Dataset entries

*** Block opens ***

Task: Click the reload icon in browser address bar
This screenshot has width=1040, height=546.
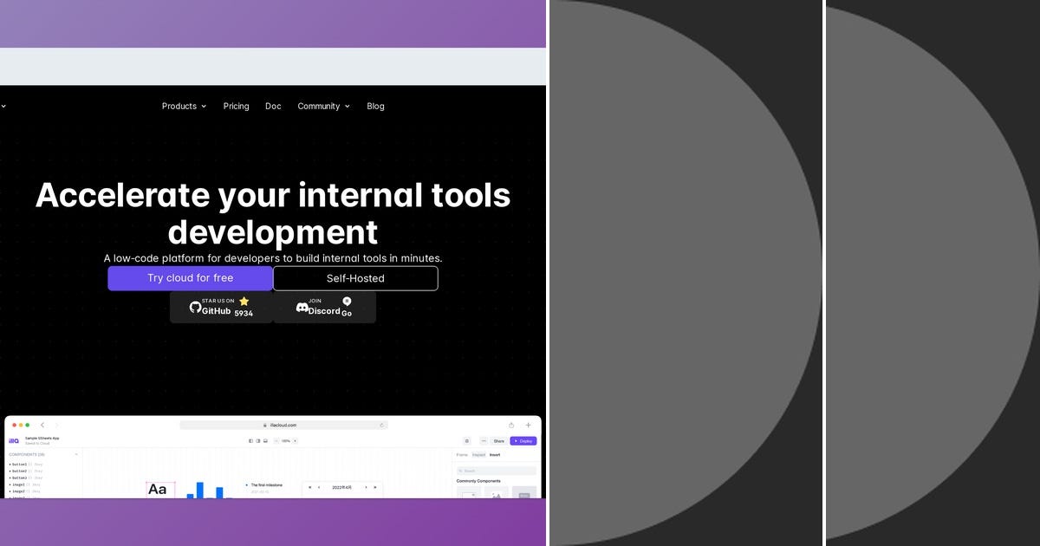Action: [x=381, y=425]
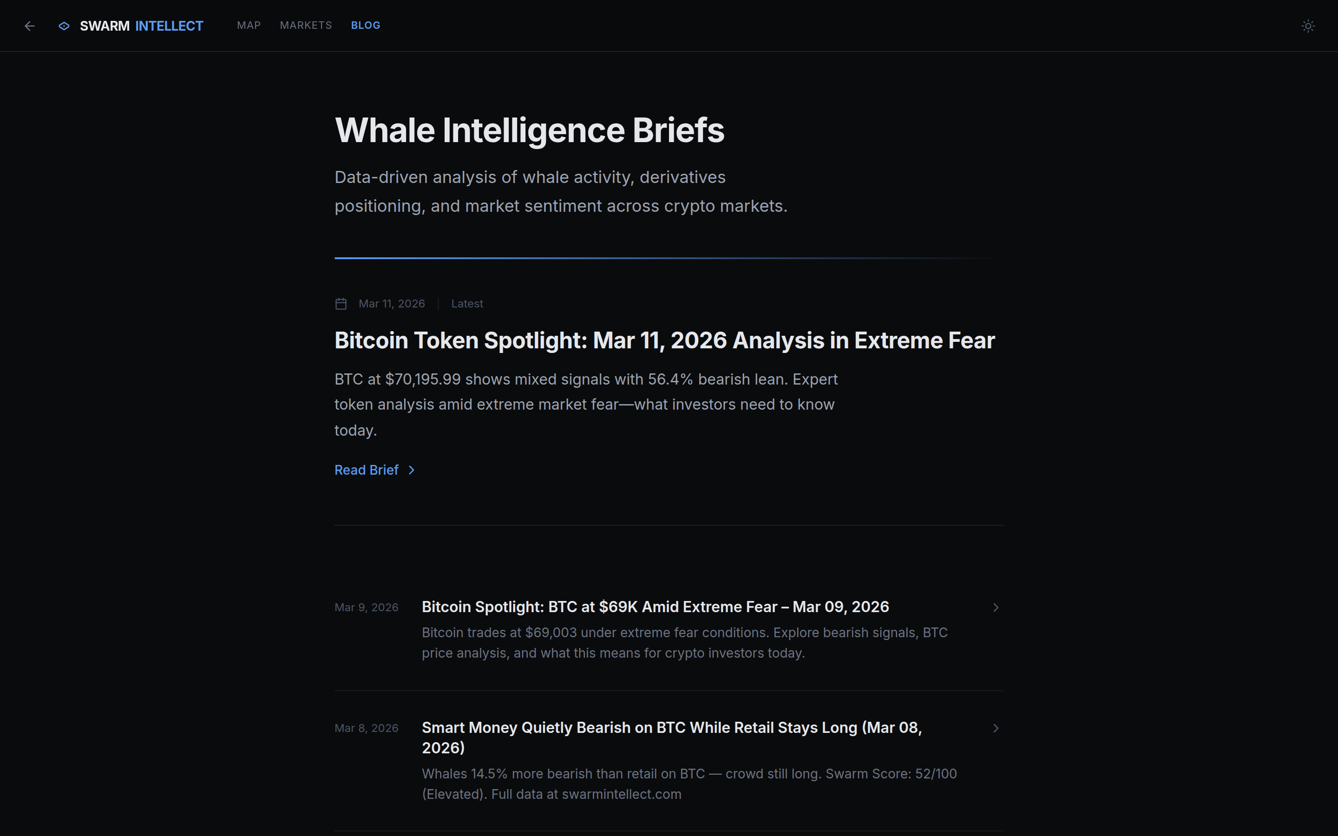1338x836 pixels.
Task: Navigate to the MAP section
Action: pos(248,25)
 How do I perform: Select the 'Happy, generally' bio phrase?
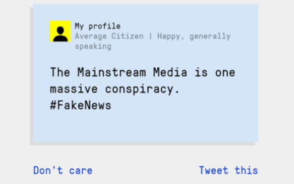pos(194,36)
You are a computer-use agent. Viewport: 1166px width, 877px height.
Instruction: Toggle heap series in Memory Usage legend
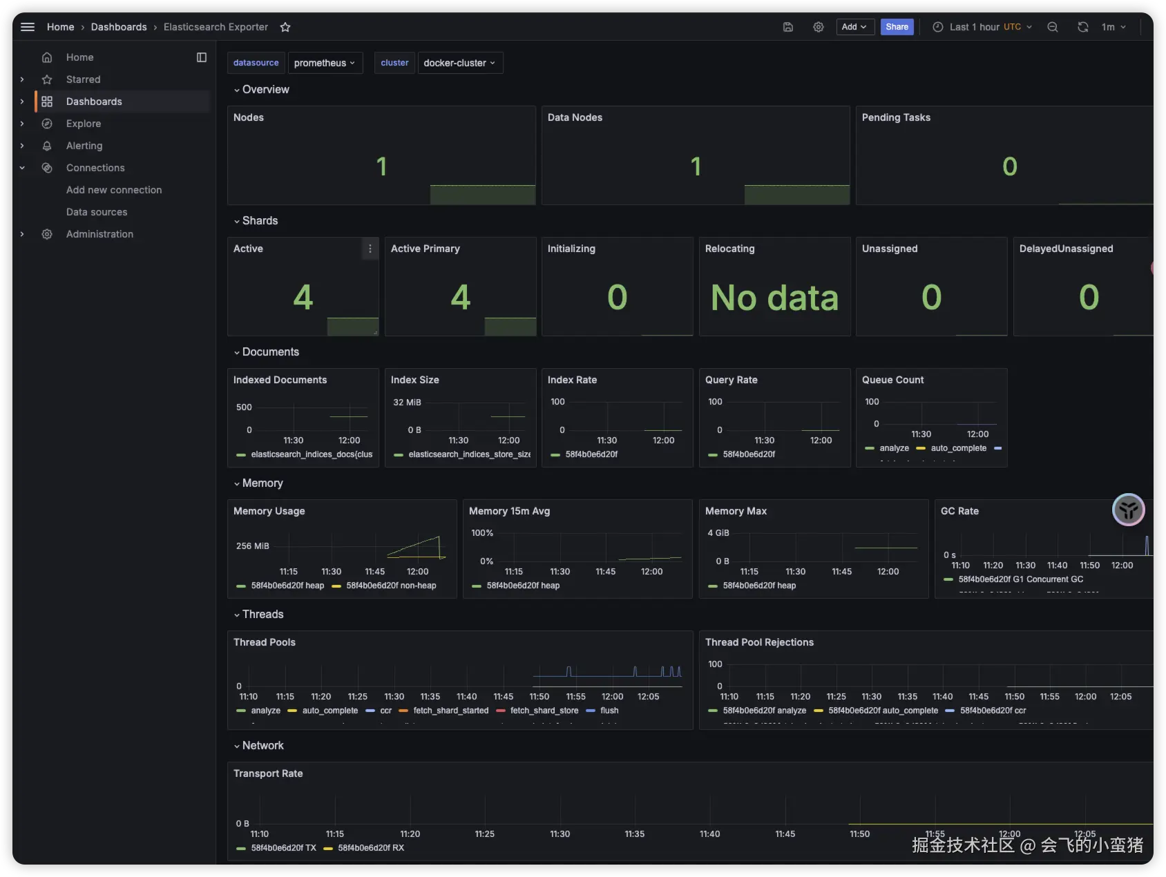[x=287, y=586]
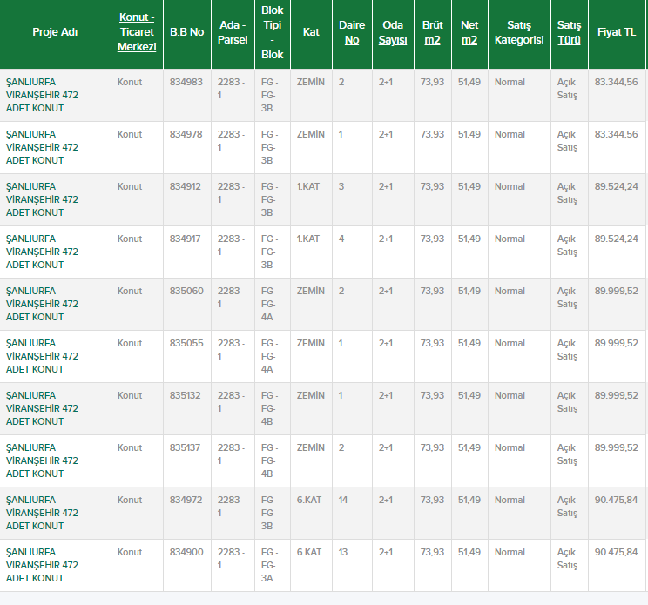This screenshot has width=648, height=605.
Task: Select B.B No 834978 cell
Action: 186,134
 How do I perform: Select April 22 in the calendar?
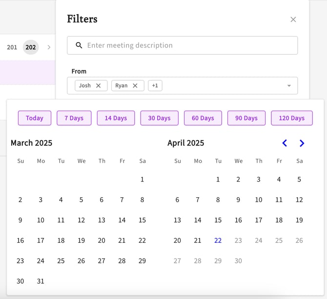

*** Block closes ***

Copy the data exactly. Pictures do not belong in the copy.

- **Exercise response**:
Task: Click the reload icon in browser address bar
This screenshot has width=1040, height=546.
Action: [x=381, y=425]
1338x836 pixels.
Task: Navigate to the MAP section
Action: pos(248,25)
 How do I perform: Select the 'Happy, generally' bio phrase?
pos(194,36)
You are a computer-use agent. Viewport: 1166px width, 877px height.
Instruction: Toggle heap series in Memory Usage legend
[x=287, y=586]
This screenshot has width=648, height=605.
Task: Select B.B No 834978 cell
Action: 186,134
 How do I perform: Select April 22 in the calendar?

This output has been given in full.